**WHAT YOU NEED TO DO**
1. In the forum thread about villagers asking to move, how many villagers does the original poster have in town?
2. Say whether each statement agrees with the forum thread about villagers asking to move, answering yes or no and quoting the deciding words: (a) Peebers calls the frequent move requests completely normal. (b) snowblizzard24 says villagers never go a week without asking to move. (c) Khaelis says frequent move requests can be advantageous.
3. Transcribe from the forum thread about villagers asking to move the part that opens with the words containing "## animal_hunter (Apr" and closes with "move so often?".

**DOCUMENT PASSAGE**
# How often do your villagers ask to move?



## animal_hunter (Apr 16, 2015)

It seems like every two days a different villager asks to move. I have 10 so my town is full. Is this normal? Are there certain things that make villagers wanna move so often? 

I have most of my dremies so I don't want any of them to move and I don't like always having to be on my feet, afraid that they will move at any given moment! Your thought please?


----------



## Khaelis (Apr 16, 2015)

Its common if you talk to them all regularly, which I assume you are if most of them are dreamies.

Edit: this can be advantageous, though. If its every two days or so you can predict when someone will be thinking of leaving so you won't have to risk losing a dreamy.


----------



## Peebers (Apr 16, 2015)

Yes it's completely normal.


----------



## snowblizzard24 (Apr 16, 2015)

Yeah, this is completely normal. My villagers ask nearly everyday to move. Sometimes there are dry spells and they don't ask for a week or so, but I just use the rumor guide here to keep track in case any villager do decide to move but don't actually ping me directly.

**DATASET CONTENT**
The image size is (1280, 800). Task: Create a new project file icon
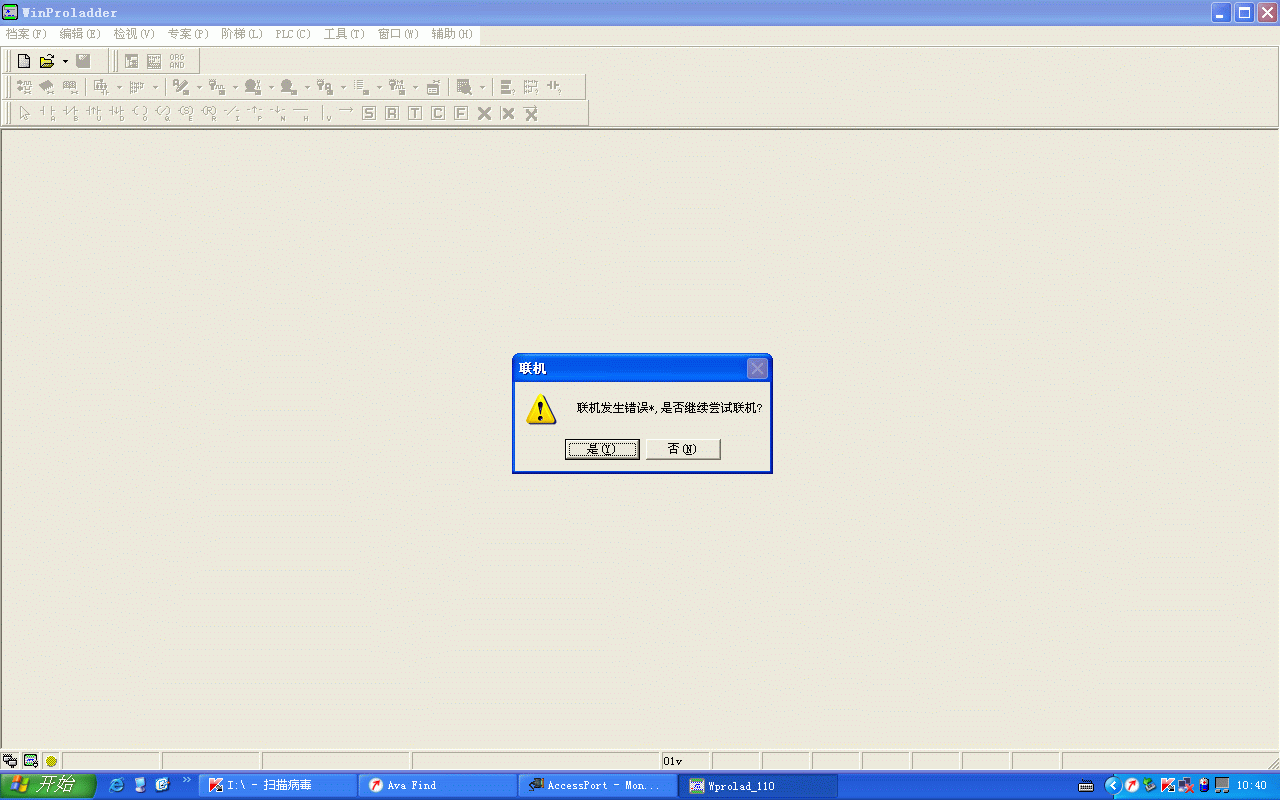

**CORRECT ANSWERS**
1. 10

2.
(a) Yes: "Yes it's completely normal."
(b) No: "Sometimes there are dry spells and they don't ask for a week or so"
(c) Yes: "this can be advantageous, though."

3.
## animal_hunter (Apr 16, 2015)

It seems like every two days a different villager asks to move. I have 10 so my town is full. Is this normal? Are there certain things that make villagers wanna move so often?